Logstash gets stuck in infinite retry loop writing to Time Series Data Streams #15832

mbudge · 2024-01-22T22:18:22Z

Hi,

We've had several severe outages over the last 6 months due to Logstash getting stuck in an infinite retry loop writing to TSDS.

This is because TSDS have start time and end time, so if data arrives late it TSDS route the documents to older indexes.

This happens when

Logstash crashes and when we restart Logstash it starts writing metrics data to read-only indexes which have rolled over.
Host using misconfigured time causes logstash to write to a read only index

When this happens we find errors like this in the Logstash logs.

luster_block_exception", "reason"=>"index [partial-.ds-metrics-system.diskio-default-2023.11.24-000047] blocked by: [FORBIDDEN/8/index write (api)];"}}

Retrying individual bulk actions that failed or were rejected by the previous bulk request {:count
=>2}

The only way to fix it is to delete all the frozen metrics indexes then restart Logstash.

The metrics data is on warm nodes for 7 days before moving to frozen nodes.

We need max retries so Logstash doesn't get stuck and loose all our log data. We work in a regulated environment where we are audited on data loss.

See support ticket #01543981 for more details.
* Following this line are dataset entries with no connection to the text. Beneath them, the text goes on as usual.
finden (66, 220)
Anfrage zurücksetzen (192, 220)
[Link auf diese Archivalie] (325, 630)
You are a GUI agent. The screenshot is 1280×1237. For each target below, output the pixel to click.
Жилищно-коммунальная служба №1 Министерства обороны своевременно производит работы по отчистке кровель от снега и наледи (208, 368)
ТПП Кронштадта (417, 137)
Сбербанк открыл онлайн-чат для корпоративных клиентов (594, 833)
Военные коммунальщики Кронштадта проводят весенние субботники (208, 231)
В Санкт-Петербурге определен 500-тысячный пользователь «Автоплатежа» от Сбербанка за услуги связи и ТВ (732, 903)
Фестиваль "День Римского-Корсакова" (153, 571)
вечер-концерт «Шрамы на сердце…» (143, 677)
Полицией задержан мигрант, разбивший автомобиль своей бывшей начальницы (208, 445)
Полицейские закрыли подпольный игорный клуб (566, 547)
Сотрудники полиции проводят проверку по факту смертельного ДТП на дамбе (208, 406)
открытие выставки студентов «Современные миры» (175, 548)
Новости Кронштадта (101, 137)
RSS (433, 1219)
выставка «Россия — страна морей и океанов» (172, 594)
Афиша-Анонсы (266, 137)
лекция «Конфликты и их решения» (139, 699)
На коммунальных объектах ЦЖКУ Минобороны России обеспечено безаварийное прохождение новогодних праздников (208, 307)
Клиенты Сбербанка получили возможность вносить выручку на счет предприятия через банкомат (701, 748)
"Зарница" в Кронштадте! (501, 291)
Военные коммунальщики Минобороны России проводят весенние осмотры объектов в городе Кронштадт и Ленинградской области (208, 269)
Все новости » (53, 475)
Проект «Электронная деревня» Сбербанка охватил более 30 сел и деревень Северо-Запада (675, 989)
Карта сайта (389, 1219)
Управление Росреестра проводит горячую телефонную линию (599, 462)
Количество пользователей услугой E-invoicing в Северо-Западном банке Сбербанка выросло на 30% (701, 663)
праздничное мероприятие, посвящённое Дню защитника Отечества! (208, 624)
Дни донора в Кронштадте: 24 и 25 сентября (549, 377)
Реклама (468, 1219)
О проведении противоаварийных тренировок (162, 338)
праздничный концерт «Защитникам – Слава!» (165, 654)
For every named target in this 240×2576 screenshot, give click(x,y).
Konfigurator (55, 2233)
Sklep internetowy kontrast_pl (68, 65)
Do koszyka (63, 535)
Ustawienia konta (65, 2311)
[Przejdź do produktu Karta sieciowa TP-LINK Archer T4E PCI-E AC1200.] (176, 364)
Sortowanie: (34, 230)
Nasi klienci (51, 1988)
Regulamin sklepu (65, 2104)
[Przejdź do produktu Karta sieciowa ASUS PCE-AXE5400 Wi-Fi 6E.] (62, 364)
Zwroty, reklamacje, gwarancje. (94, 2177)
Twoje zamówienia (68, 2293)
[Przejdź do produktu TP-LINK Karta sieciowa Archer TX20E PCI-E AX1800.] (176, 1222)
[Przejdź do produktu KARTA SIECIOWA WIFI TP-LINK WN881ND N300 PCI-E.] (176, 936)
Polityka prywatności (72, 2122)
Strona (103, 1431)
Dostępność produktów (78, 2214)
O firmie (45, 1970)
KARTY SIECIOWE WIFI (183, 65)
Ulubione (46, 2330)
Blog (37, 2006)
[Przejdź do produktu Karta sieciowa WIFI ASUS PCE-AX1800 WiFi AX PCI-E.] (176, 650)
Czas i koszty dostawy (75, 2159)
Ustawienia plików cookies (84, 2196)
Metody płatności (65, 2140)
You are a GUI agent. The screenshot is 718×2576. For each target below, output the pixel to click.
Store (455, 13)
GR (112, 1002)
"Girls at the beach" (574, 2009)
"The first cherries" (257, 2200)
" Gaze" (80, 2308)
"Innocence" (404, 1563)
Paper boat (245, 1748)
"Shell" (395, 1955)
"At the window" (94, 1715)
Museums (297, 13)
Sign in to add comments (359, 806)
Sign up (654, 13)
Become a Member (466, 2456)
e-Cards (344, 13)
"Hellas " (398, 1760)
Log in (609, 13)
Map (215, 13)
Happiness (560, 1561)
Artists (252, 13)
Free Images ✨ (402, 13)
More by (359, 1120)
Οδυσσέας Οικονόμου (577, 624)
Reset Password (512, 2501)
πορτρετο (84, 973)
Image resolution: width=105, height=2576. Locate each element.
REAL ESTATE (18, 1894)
The text was updated successfully, but these errors were encountered:

mbudge · 2024-01-29T09:26:44Z

I've added this to the elasticagent pipeline so metrics data only than 1 day gets dropped.

if [data_stream][type] == "metrics" {
        ruby {
            init => "require 'time'"
            code => 'if LogStash::Timestamp.new(event.get("@timestamp")+86400) < ( LogStash::Timestamp.now)
              event.cancel
            end'
        }
    }

This is fine until Logstash handles TSDB 403 Forbidden responses properly i.e. stops retrying them until it topples over.

mbudge · 2024-02-12T16:40:49Z

We want to avoid using dead letter queues as we still want to see other indexing errors in the logatsh logs.

It's just the metrics data/TSDB indexes which are a problem when the index is in read-only mode, resulting in elasticsearch returning a 409 Forbidden error.

mbudge · 2024-02-12T16:47:02Z

Another option would be to add some code to the metrics ingest pipelines which drops events older than X days.

jsvd · 2024-02-15T10:07:31Z

@mbudge thanks for the report.
The challenge of deciding when to retry or not has been a back and forth for ages in Logstash, with arguments on both sides.
The struggle with this particular case is that the error is about authorization, and it may happen because:

a user or api key was given insufficient roles to be able to write to the desired index
the dynamic index feature allows for data to land in places the user doesn't want to

In case 1, we're talking about up to 100% of all incoming data being blocked from ingestion, and in this case it's better for the pipelines to stop ingesting altogether, otherwise it will drop 100% of data received, causing major data loss.
In case 2 we're talking about a small portion of data that is likely unwanted anyway, so it could be discarded.

We don't have a good way of knowing which scenario we're facing by looking at the error from ES, especially without further domain knowledge being injected by the user, like your solution here where you tell Logstash "I want anything older than 24h to be dropped, since I know otherwise it may land in indices that aren't writable anymore".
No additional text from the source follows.